#### [TRECHO SELECIONADO]
____________________
Opinião

Crédito de PIS/Cofins: alguns impactos da MP 1.159 e da IN 2.121

Autor

  • José Luis Ribeiro Brazuna

    é advogado em São Paulo e Brasília sócio fundador do Bratax (Brazuna Ruschmann e Soriano Sociedade de Advogados) professor do Instituto Brasileiro de Direito Tributário (IBDT) e mestre em Direito Tributário pela Faculdade de Direito da Universidade de São Paulo.

10 de março de 2023, 6h08

A Medida Provisória nº 1.159/2023 acaba de ser editada, como se sabe, para excluir o ICMS do cálculo do crédito da contribuição ao PIS e da Cofins sob o regime não-cumulativo.

O inevitável aumento da carga tributária foi admitido pelo presidente da República, que respeitou a anterioridade nonagesimal do artigo 195, §6º, da Constituição, passando-se a observar a restrição a partir do próximo dia 1º de maio.

A mudança foi anunciada face ao tema de repercussão geral nº 69, julgado pelo Supremo Tribunal Federal, com o propósito de corrigir a assimetria econômica entre os créditos da não-cumulatividade da contribuição ao PIS e da Cofins e o valor do débito apurado pelo contribuinte que aufere receita na transação antecedente.
____________________
#### [FAÇA ISTO]
Retome o artigo sobre o crédito de PIS/Cofins e a MP 1.159 logo após a última frase apresentada.

[Dados de posição de palavras e itens]
____________________
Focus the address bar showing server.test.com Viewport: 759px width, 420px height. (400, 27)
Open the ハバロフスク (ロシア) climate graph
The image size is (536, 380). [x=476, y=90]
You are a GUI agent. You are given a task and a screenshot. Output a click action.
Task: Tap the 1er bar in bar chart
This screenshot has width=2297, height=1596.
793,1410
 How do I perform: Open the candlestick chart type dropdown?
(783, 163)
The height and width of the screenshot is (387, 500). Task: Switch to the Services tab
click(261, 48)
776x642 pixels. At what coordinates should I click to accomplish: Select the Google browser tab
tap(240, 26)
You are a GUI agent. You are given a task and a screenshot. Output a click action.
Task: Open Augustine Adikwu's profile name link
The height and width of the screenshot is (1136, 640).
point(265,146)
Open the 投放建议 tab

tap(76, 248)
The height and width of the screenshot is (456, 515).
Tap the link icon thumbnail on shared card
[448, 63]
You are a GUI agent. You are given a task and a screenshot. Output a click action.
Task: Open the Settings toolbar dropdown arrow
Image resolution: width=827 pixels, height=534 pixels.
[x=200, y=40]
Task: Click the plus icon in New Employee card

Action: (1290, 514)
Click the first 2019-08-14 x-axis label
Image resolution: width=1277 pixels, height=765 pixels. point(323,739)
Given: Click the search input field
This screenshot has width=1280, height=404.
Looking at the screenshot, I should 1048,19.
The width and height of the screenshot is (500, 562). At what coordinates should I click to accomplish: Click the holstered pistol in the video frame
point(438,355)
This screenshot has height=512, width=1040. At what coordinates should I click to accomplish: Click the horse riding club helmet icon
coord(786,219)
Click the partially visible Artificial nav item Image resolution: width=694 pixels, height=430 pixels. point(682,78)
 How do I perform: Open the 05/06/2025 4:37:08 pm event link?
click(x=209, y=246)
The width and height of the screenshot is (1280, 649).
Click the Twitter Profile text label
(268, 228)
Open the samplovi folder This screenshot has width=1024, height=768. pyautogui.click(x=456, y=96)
____________________
#### [RESULTADO]
Tal assimetria foi analisada nos Pareceres SEI nºs 14483/2021/ME e 12943/2021/ME, tendo a própria União reconhecido que "o regime de não cumulatividade de PIS e Cofins, dada a própria natureza da incidência sobre o faturamento, envolve um mecanismo atípico de tributação indireta, em que não há necessária correspondência entre o que se pagou na etapa anterior com o valor de créditos a serem utilizados".

Daí porque se concluiu que "a exclusão do ICMS da base de cálculo da Contribuição para o PIS/Pasep e da Cofins, tal como definida pelo Tema nº 69, não autoriza a extensão à apuração dos créditos dessas contribuições, em razão da legislação de regência, em especial dos arts. 2º e 3º da Lei n. 10.637/2002 e da Lei n. 10.833/2004".

Por isso a edição da nova medida legislativa, a ser ainda confirmada ou rejeitada pelo Congresso Nacional, nos termos do artigo 62, da Constituição: modoficar a base de cálculo do crédito, dando suporte legal à intenção do de se corrigir aquela assimetria.

A exclusão do ICMS, portanto, precisou ser expressa pelo legislador.  Do contrário, o imposto estadual permaneceria incluído no cálculo do crédito, em razão de se integrar ao "valor de aquisição" do bem ou serviço, conforme o artigo 3º, §1º, inciso I, das Leis nºs 10.637/2002 e 10.833/2003.

A atual Instrução Normativa nº 2.121/2022, cuja redação ainda não foi ajustada à Medida Provisória nº 1.159/2023, reconhece que, sem essa mudança, o "ICMS incidente na venda pelo fornecedor" deve ser incluído no cômputo dos créditos da não-cumulatividade das duas contribuições sociais (artigo 171, inciso II).

Apesar desse acerto, a Instrução Normativa erra no inciso II do seu artigo 170, quando manda excluir do crédito o IPI incidente na venda do bem pelo fornecedor.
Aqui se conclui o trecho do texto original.